DATA IN THIS EXERCISE:

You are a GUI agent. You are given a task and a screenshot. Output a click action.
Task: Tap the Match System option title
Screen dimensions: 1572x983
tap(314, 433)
--
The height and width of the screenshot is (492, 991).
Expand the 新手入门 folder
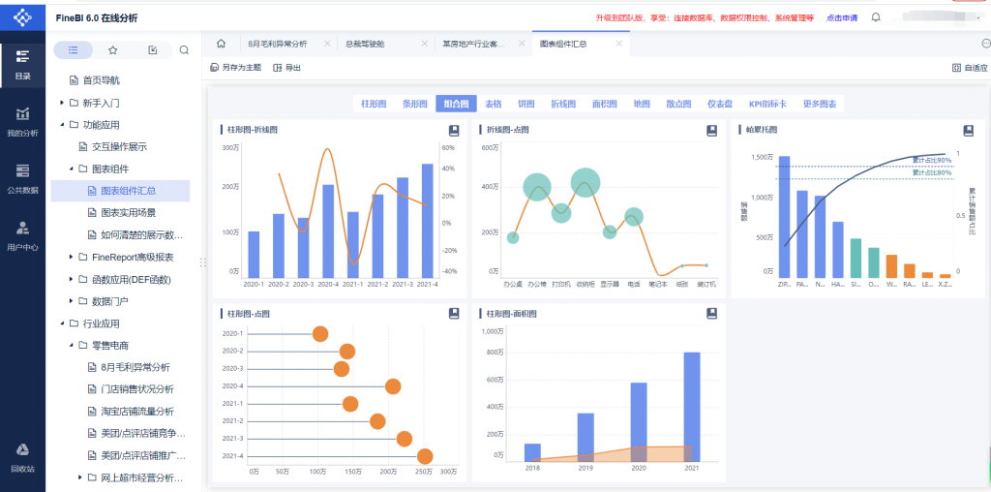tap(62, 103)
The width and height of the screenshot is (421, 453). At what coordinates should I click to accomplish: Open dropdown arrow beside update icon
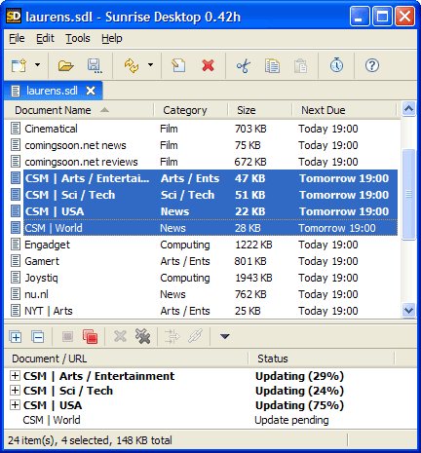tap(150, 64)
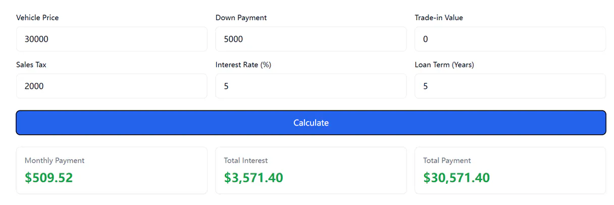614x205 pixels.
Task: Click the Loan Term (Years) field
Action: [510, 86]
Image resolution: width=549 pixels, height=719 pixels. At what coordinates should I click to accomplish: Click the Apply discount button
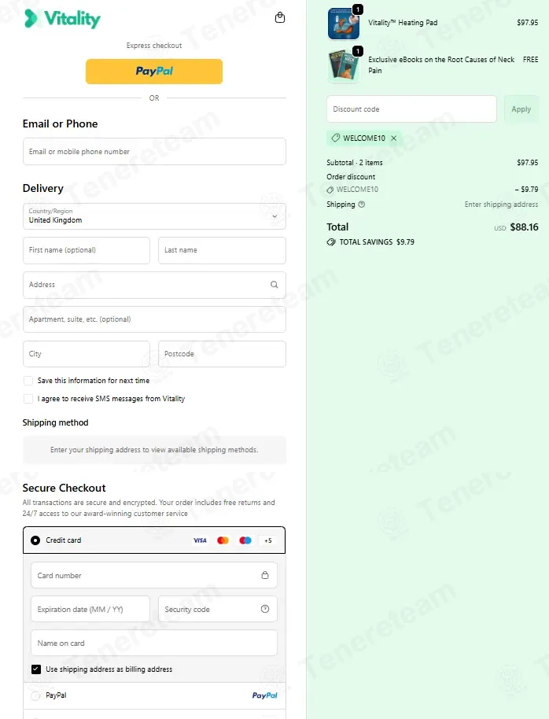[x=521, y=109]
* * *
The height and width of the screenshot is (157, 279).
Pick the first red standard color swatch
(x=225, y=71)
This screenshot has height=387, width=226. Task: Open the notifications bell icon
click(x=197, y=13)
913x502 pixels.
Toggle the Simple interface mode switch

WHAT THE EXERCISE ASKS:
Every line above from the line with "This screenshot has" to the line with "Toggle the Simple interface mode switch", both included, must be reproduced exactly, and no other line may appear.

WRITTEN ANSWER:
This screenshot has height=387, width=226. Task: Open the notifications bell icon
click(x=197, y=13)
913x502 pixels.
Toggle the Simple interface mode switch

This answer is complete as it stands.